Evolution (2015) is an enigmatic, beautiful, subtly disturbing film from director Lucile Hadžihalilović, her first feature-length title since Innocence in 2004. It belongs in both the horror and science fiction categories, but it isn’t confined within those genres and I wouldn’t classify it under either of those. Visually striking without being ostentatious, it has a lot of impressive atmosphere. It is not at all lavish, but everything about its visual design is so memorable, from the stark, simple, whitewashed, cube-like buildings, to the slightly decayed, peeling green walls of the hospital. It is very minimalist, managing to feel austere and dreamy at the same time – everything about it is elegant, purposeful, and careful. It has a certain purity. I feel like there is nothing superfluous in it, not a single scene, gesture, or facial expression wasted.

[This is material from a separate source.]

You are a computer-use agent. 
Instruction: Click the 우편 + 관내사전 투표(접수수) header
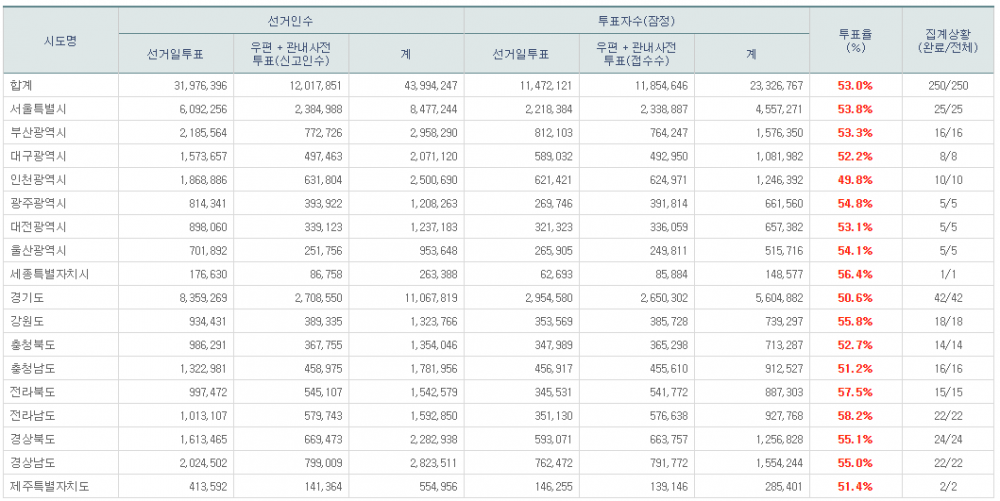click(636, 54)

It is hard to say exactly what this film is “about.” It takes place in a remote seaside village, which seems utterly deserted except for a group of preadolescent boys and the grown women who look after them. The strangeness of their mode of existence is gradually revealed, as we see how the women regulate the boys’ lives with a gentle severity and subject them to mysterious medical treatments and procedures. The “nurses” remind me in a vague way of subtly sinister mermaids with an abysmal secret – at once menacing and nurturing. What initially seems like a strict, simple, but rather peaceful lifestyle unfolds more and more of its incomprehensible cruelty.

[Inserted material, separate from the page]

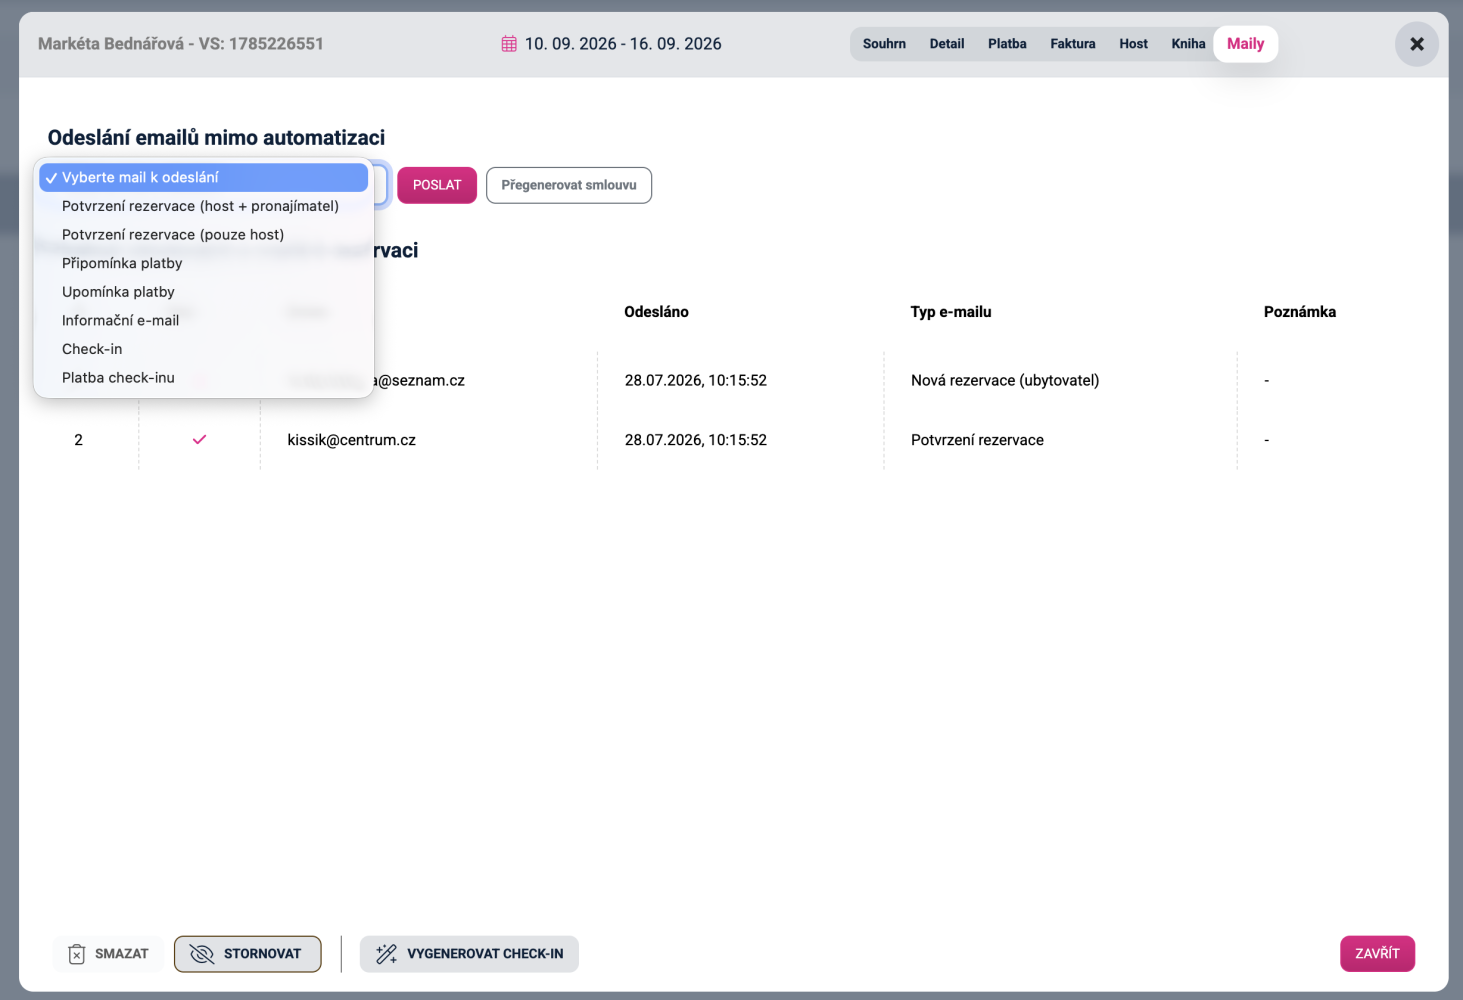Screen dimensions: 1463x1000
Task: Click the crossed-eye icon on STORNOVAT
Action: [202, 954]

The story starts out with the main character, Nicolas, claiming to have seen a boy’s corpse in the water with a starfish on its stomach. The woman who is supposed to be his mother dives in and brings the starfish back to him, but denies that there was any body. Nicolas is fascinated and disturbed by the red starfish (the figure of the starfish is a recurring symbolic image throughout), and ends up crushing one of its arms with a rock. After this ominous event, he shows growing curiosity about the cryptic, unexplained life in the small community, the treatments that he is compelled to undergo by his “mother” and the nurses, and becomes more resistant to their wishes. On the other hand, he is drawn towards Stella, a sympathetic nurse with the gentle, melancholy face of a Renaissance painting who shows a particular tenderness towards him, and their special connection, though never quite illuminated, is further developed throughout the movie.

The ending is poetic and ambiguous, even more mysterious than everything preceding. It remains an enigma, full of possible interpretations and lingering atmosphere. The symbolism is clearly about transformation, rebirth, and change, perhaps against one’s will, but the particulars and the deeper ramifications of this are not unraveled in the film itself. It does not analyze itself. It is a beautiful vision of another world, with strange veiled transpirings, symbols, and meanings, presented in a style that is spare but not without beauty. The mystery at its core is never really revealed, and the narrative is not easily understood or explained. Evolution is a film that seems destined to be more obscure than it should be because of its opacity and controversial subject matter, but it is so lovely and atmospheric, evocative and thought-provoking; one of the most interesting, effective movies I have seen recently.